El viernes le dijeron a Rajoy que las urnas no iban a llegar a los colegios y que los Mossos colaborarían en el cierre de los centros de votación. Quienes le pasaron el informe demostraron ignorar la más patente realidad de lo que pasa y ha pasado en Cataluña. Creían que las cajas saldrían de un almacén portuario y serían distribuidas en furgones de reparto. A pesar del CNI llegaron a destino gracias a un sistema reticular, trasegadas por voluntarios, incluidos algunos curas de parroquia. Que los Mossos, por mucho juez que les mandara, no tenían la más mínima intención de ejercer coerción en los centros electorales era algo obvio para cualquiera que conociera cómo ha sido formado ese cuerpo policial desde hace décadas. Pero al margen de tantos y tan graves errores de valoración -propios de quienes no saben ver más allá de un papel-, esos que intentaron tranquilizar al presidente sabían que le decían justo lo que quería escuchar. Ni más ni menos.
En Moncloa hay instalado un llamado comando Aranzadi, un grupo notable de abogados del Estado sobre el que ha recaído la responsabilidad exclusiva de resolver el problema catalán. Y si hoy estamos a punto de asistir a un enfrentamiento civil de consecuencias impensables es porque se ha abdicado de hacer nada que supusiera abordar con coraje político este drama. Primero se le concedió al Tribunal Constitucional una aberrante e inopinada capacidad sancionadora; luego se puso en manos del fiscal de Cataluña la ejecutoria jurídica contra la eclosión del procés; y finalmente se situó al rey ante una cámara -ciertamente él también tenía ganas- para advertir a los insumisos y adjetivar la gravedad de sus actos. Pero nada se ha hecho que tenga que ver con el ejercicio de la acción política que al Gobierno, y a su presidente, corresponde. La llamada “Operación Diálogo” encomendada a Soraya no estaba orientada a recuperar para el redil constitucional a los dirigentes de la Generalitat, sino más bien pretendía tomar contacto con representantes de la vida social y económica catalana intentando que sirvieran para moderar maximalismos. Conservo respeto por la vicepresidenta, que al menos no eludió el trabajo que se le encargó y ha dado la cara, mientras alguna otra se dedica a cuchichear a los periodistas que ya tiene el despliegue de las tropas preparado. Pero al margen de lo que haya supuesto esa búsqueda de empatía entre determinadas élites catalanas, nada que se pueda calificar como política ha salido de Moncloa.

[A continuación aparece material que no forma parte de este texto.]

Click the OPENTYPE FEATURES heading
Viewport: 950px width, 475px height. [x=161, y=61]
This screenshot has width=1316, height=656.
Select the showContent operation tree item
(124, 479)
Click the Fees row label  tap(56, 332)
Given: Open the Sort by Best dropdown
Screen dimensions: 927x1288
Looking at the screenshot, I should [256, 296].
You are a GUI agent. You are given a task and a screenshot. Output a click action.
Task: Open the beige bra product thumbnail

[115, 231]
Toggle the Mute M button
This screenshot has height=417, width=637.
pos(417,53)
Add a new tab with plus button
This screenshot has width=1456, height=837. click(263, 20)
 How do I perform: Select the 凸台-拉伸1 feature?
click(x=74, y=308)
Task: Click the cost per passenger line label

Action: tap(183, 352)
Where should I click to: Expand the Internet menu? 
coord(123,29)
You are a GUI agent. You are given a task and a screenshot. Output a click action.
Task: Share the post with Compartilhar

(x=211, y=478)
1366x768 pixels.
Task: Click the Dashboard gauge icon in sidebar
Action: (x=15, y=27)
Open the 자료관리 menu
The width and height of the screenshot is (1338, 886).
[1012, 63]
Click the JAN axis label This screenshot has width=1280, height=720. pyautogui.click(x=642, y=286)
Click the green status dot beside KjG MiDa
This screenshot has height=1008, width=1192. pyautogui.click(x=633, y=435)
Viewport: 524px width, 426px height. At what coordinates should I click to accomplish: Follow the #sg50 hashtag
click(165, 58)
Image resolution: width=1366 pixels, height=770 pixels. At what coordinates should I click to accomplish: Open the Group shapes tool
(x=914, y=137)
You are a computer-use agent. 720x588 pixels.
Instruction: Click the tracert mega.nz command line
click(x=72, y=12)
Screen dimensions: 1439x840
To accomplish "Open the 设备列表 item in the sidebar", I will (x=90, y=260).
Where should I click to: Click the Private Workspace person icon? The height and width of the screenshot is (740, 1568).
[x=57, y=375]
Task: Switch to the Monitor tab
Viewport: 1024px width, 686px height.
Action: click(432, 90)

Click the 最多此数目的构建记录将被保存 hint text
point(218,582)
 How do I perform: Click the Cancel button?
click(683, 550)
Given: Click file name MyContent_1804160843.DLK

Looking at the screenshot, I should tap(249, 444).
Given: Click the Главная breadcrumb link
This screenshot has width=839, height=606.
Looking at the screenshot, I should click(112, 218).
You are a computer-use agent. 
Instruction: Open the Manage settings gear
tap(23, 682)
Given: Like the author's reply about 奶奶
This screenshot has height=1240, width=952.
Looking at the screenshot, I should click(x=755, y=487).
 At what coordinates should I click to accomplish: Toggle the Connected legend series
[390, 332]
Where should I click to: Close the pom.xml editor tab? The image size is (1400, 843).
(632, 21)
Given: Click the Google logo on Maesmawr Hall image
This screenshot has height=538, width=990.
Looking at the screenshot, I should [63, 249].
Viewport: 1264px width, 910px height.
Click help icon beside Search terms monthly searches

El daño ya está causado, y el punto al que se ha llegado es irreversible en lo que representa de división y fractura social en Cataluña y en el resto de España. Indelebles las imágenes de un referéndum que de hecho se realizó, aunque fuera entre bananero y bulgariforme. Y también las de una policía que se presentó como si se tratara de una fuerza de ocupación, barcos incluidos. Todo este marasmo nos lleva a la figura de un Rajoy del que algunos de sus incondicionales todavía dicen que es maestro en el arte de medir los tiempos, y otros afirman que en realidad es cobarde, vago y pusilánime. Adentrarse en la psicología del personaje no es fácil. Pero sí incontestable que en sus 36 años de vida política siempre ha buscado su espacio de confort. Lo viene haciendo como presidente del Gobierno desde el momento en el que puso en su blasón “lo único que importa es la economía”, aserto reduccionista que le ha permitido ser el sobresaliente dentro de la intelectualmente famélica legión que hoy deambula por la política española. Se ha limitado a tener un trío de escuderos -Montoro, Guindos y Nadal- que con más torpeza que brillantez han corregido unos mínimos desequilibrios económicos, y todos los días le entregan papeles para que los lea donde tenga a bien hacerlo. Nada más; sólo eso y un siniestro Arriola que tampoco andará muy lejos como inspirador de lo que pasa, y lo que no pasa, en este asunto catalán. Para calibrar hasta qué punto estamos ante un gran estratega o ante un esencial incompetente, conviene leer sus declaraciones del jueves. Dice Rajoy que “porque es mi obligación y porque para eso soy el presidente del Gobierno de España, haré lo que crea que deba de hacer, lo que crea que sea mejor y en el momento que me parezca más oportuno”. Como el torero que sabe que tiene que salir al ruedo y, después de santiguarse ansioso, trata de autoconvencerse de que ya llegó la hora de lidiar.